Section 4 provides a comprehensive analysis and discussion of the results, highlighting key findings and their implications. Finally,
Section 5 concludes this paper, summarizing the main contributions and suggesting potential areas for future research.
5. Conclusions
The present paper focused on investigating the relationship between the longitudinal level and vertical ballast stiffness, using data mining techniques to analyze the collected data. This understanding is essential for various aspects in railway management including operational efficiency, safety, passenger comfort, and optimal resource allocation. So, this study was initially conducted by calculating ballast stiffness and longitudinal levels, using track recording cars, along a section of the Tehran–Mashhad railway line. The primary data were processed, and the correlation analyses between longitudinal levels and vertical ballast stiffness were conducted using frequency analysis techniques and machine learning algorithms such as linear regression, decision trees, and random forests.

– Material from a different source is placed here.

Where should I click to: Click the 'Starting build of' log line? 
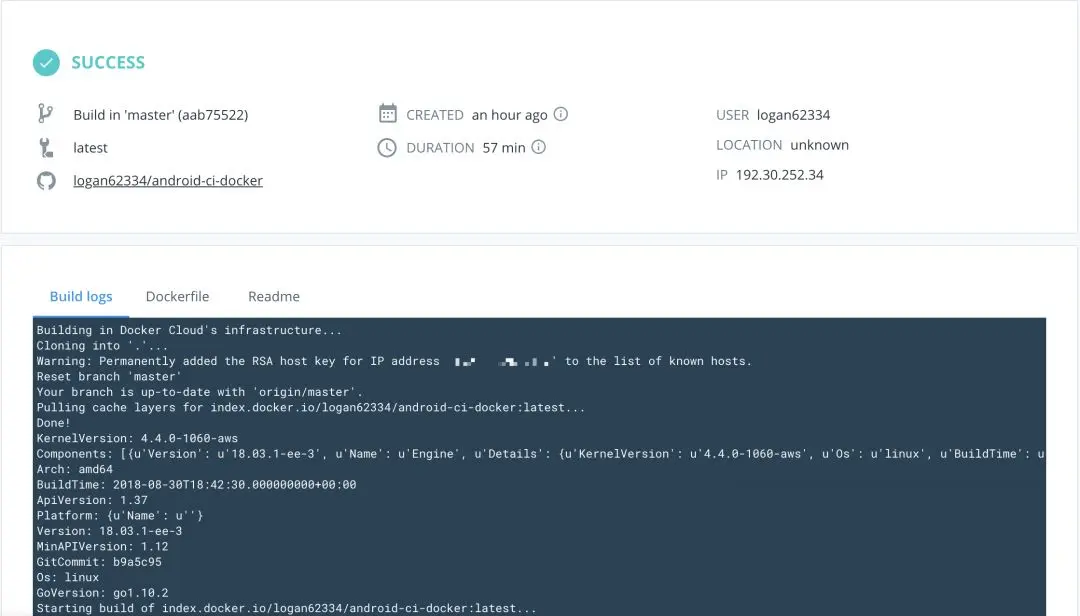tap(286, 608)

The following are the summarized results obtained from investigating the relationship between the longitudinal level and vertical ballast stiffness:
The frequency analysis showed that the power spectrum density of the vertical longitudinal level and ballast stiffness have approximately a 0.67 correlation. These values indicate a rather remarkable relationship between the PSD of these data. Additionally, it revealed a notable correlation in PSD data, particularly in the wavelength of 1–4 rad/m.

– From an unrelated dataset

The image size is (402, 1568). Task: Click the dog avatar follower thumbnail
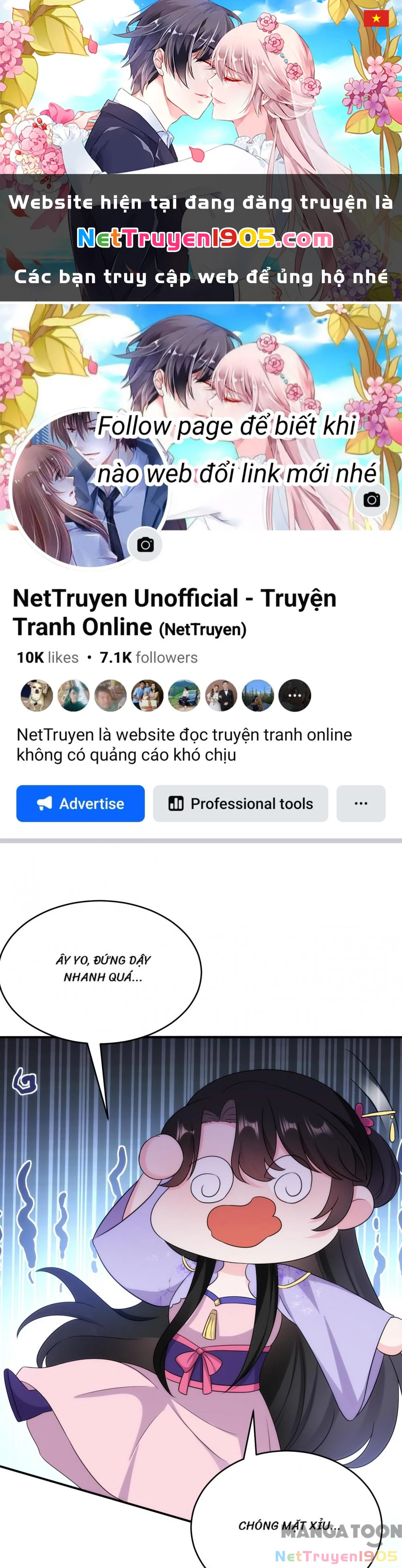tap(37, 695)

The correlation analyses, using machine learning methods, demonstrated an appropriate relationship between the rail longitudinal levels and vertical rail deflection. The concluded results revealed that the RMSE of the longitudinal levels and vertical rail deflections data ranged around 0.05 to 0.07. According to the outcomes, the linear regression, random forest, and decision trees achieved better accuracy, respectively.
Furthermore, the data mining analyses, used by ML-based algorithms, concluded that the longitudinal level of the rail and vertical ballast stiffness have a considerable relationship. The RMSE values of the linear regression, decision tree, and random forest algorithms were approximately 0.04, 0.045, and 0.05, respectively, indicating that the linear regression method yielded more accurate results.
Given that a significant portion of the maintenance costs are attributed to maintaining track stiffness, it becomes imperative to deploy strategies to optimize resource allocation. As recording geometric parameters is faster and more straightforward than assessing track stiffness, it is increasingly interesting to analyze the relationship between track stiffness and track longitudinal levels. In conclusion, this investigation has revealed a significant relationship between the track longitudinal levels, vertical rail deflection, and ballast stiffness of railway tracks. The findings demonstrate that machine learning-based algorithms exhibit a strong capability to mine and analyze this correlation effectively. This insight underscores the potential of advanced analytical techniques in understanding and optimizing railway track maintenance strategies. By leveraging machine learning algorithms, railway operators and maintenance teams can better predict and address issues related to track conditions, ultimately enhancing the safety, efficiency, and longevity of railway infrastructure. Moreover, to improve accuracy, future research can explore more advanced machine learning and deep learning techniques.
These research findings establish a fundamental link between ballast stiffness and geometric parameters within the context of infrastructure management. A pragmatic framework for evaluating track health conditions is proposed. By extracting ballast stiffness data from longitudinal measurements, critical insights are gained into the structural integrity of railway superstructures and their associated maintenance requirements. This innovative framework holds significant promise for enhancing decision-making in railway track management planning.